I have just read an amazing book “Shibumi” by Trevanian (a.k.a. Rodney William Whitaker) probably the best spy novel I have read so far. In the book, a big data computer (called Fat Boy) is operated by a “data scientist” (although is not called that way). I enjoyed very much the following paragraph, an analogy of the emptiness of big data without insight and also a musing about how difficult is to find relationships from activity data (the kind of research we do!)
“Order the list emotionally. Go for indices indicating love, friendship, trust—this sort of thing. Go from closest to most distant.”
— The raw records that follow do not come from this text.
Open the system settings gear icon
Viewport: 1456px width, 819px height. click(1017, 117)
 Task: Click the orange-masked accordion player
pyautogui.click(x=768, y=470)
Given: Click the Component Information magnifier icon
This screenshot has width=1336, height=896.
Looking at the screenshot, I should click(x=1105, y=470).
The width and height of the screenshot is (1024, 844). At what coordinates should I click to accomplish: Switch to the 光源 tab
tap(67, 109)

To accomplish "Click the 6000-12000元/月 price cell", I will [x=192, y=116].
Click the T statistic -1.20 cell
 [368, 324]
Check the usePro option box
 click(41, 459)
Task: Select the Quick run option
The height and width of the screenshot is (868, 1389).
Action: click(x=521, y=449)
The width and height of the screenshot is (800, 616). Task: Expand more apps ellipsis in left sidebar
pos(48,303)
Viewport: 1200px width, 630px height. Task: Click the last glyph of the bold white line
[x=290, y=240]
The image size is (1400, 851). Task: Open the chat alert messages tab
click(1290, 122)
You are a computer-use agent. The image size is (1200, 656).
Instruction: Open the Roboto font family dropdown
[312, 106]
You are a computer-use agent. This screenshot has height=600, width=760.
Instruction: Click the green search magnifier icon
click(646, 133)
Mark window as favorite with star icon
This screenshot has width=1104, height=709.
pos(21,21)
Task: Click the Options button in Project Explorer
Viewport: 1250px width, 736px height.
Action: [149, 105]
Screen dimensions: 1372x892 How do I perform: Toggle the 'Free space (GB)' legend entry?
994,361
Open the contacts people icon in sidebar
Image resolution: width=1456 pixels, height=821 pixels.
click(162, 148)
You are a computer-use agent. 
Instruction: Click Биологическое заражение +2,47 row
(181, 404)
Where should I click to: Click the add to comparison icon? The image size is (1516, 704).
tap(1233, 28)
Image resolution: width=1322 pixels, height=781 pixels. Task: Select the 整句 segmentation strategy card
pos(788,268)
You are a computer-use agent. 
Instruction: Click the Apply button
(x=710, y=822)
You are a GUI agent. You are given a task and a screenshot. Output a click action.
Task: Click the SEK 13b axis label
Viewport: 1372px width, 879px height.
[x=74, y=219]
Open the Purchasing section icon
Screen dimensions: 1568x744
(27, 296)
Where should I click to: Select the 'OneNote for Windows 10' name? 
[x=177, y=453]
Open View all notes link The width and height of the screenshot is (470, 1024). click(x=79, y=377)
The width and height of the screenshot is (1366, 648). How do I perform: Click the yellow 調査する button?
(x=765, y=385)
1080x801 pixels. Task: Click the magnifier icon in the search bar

The First Assistant’s eyes shone as he took a deep breath and lightly rubbed his fingers together. This was a fine challenge demanding console virtuosity. Love, friendship, trust—these imprecisions and shadows could not be located through approaches resembling the Schliemann Back-bit and Non-bit Theory. No computer, not even Fat Boy, can respond to such rubrics directly. Questions have to be phrased in terms of nonfrequency counts and non sequitur exchange relationships. In its simplest form, actions performed for no measurable reason, or contrary to linear logic, might indicate such underlying motives as love or friendship or trust. But great care had to be exercised, because identical actions could derive from hate, insanity, or blackmail. Moreover, in the case of love, the nature of the action seldom helps to identify its motivational impulse. Particularly difficult is separating love from blackmail.
It was a delicious assignment, infinitely complicated. As he began to insert the first probes into Fat Boy, the First Assistant’s shoulders twisted back and forth, as though he were guiding a pinball with body-english.